Huya and Douyu — which provide videogame live-streaming services akin to Twitch in the U.S. — are two of the largest companies of their kind in China. Both count gaming firm Tencent among their investors.
China’s State Administration for Market Regulation said in a statement that a merger between Huya and Douyu would give Tencent control over the merged entity.
“From the perspective of different key indicators like revenue, number of active users, resources for streamers, the total share is very substantial and the elimination and restriction of competition can be foreseen,” the statement said.

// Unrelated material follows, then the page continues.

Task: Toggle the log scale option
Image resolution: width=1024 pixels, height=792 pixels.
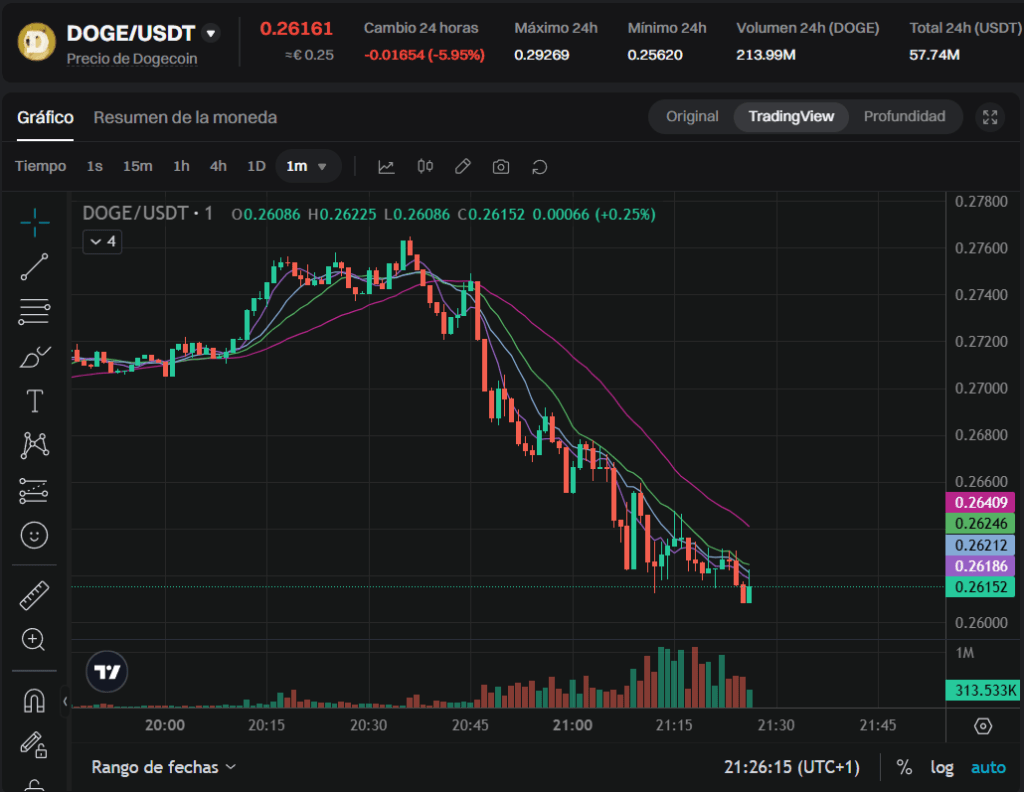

Authorities have stepped up oversight of some of China’s largest technology firms over concerns of monopolistic behavior and unchecked growth, as well as how companies are collecting and using data from their millions of users.
Also Saturday, China’s cyber-regulator issued draft measures that said companies holding personal information of over a million users must apply for cybersecurity approval if they plan to list abroad. The Cyberspace Administration of China said in a statement that the review and approval is necessary because of risks that the data could be “affected, controlled, and maliciously exploited by foreign governments.”

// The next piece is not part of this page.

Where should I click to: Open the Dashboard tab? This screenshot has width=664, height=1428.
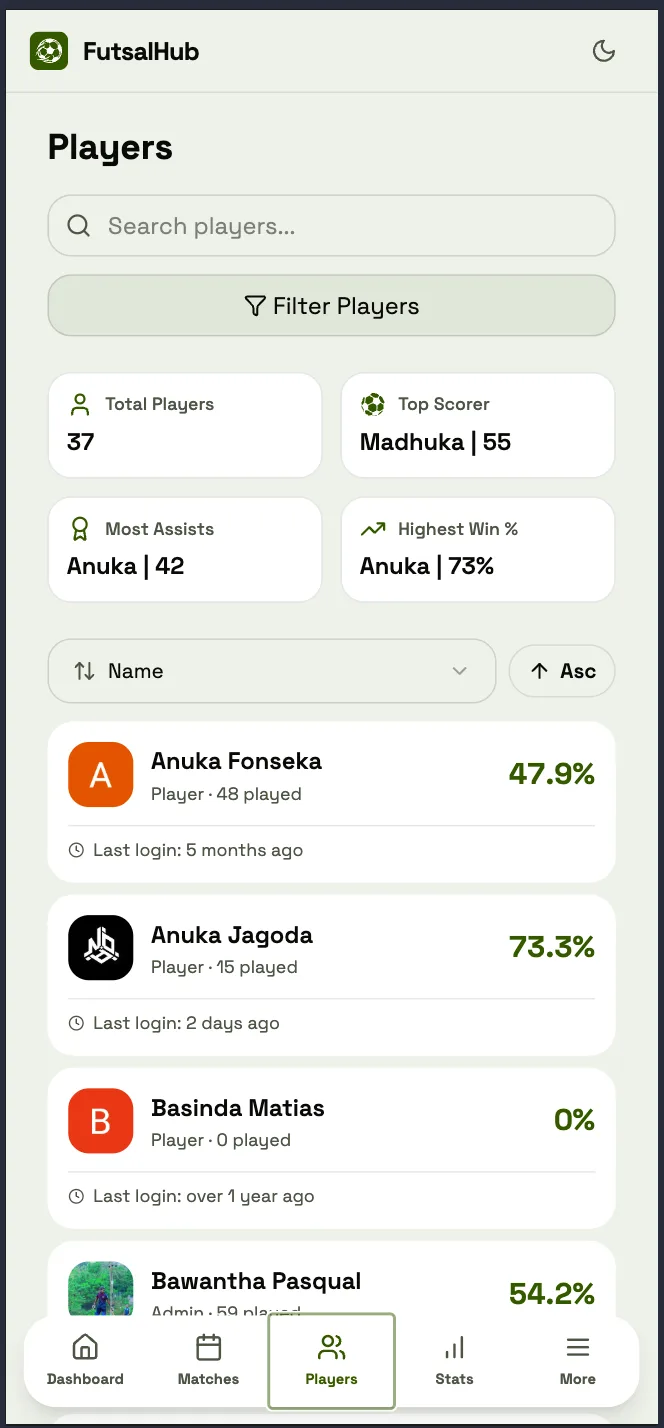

It also said there’s a risk of important data being illegally used or transferred out of the country.
Last week, the cyber-regulator ordered a cybersecurity investigation into ride-sharing platform Didi Global Inc. The food delivery platform Meituan is also under an anti-monopoly probe, and e-commerce giant Alibaba was fined a record $2.8 billion earlier this year for antitrust violations.
China’s market regulator said the decision to ban the merger between Huya and Douyu is the first instance of regulators prohibiting market concentration in the internet sector.
The two companies first announced last October that they planned to merge, but market regulators later said that they would review the $6 billion deal.
Tencent said it was notified by the regulator that the merger has been halted.
“The company will abide by the decision, comply with all regulatory requirements, operate in accordance with applicable laws and regulations, and fulfill our social responsibilities,” the company said in a statement Saturday.
Earlier this week, Chinese authorities said they would also increase supervision of companies listed overseas.
Under the new measures, regulation of data security and cross-border data flows, as well as the management of confidential data, will be improved.
Authorities also plan to crack down on illegal activities in the securities market, and will investigate and punish acts such as the fraudulent issuance of securities, market manipulation and insider trading.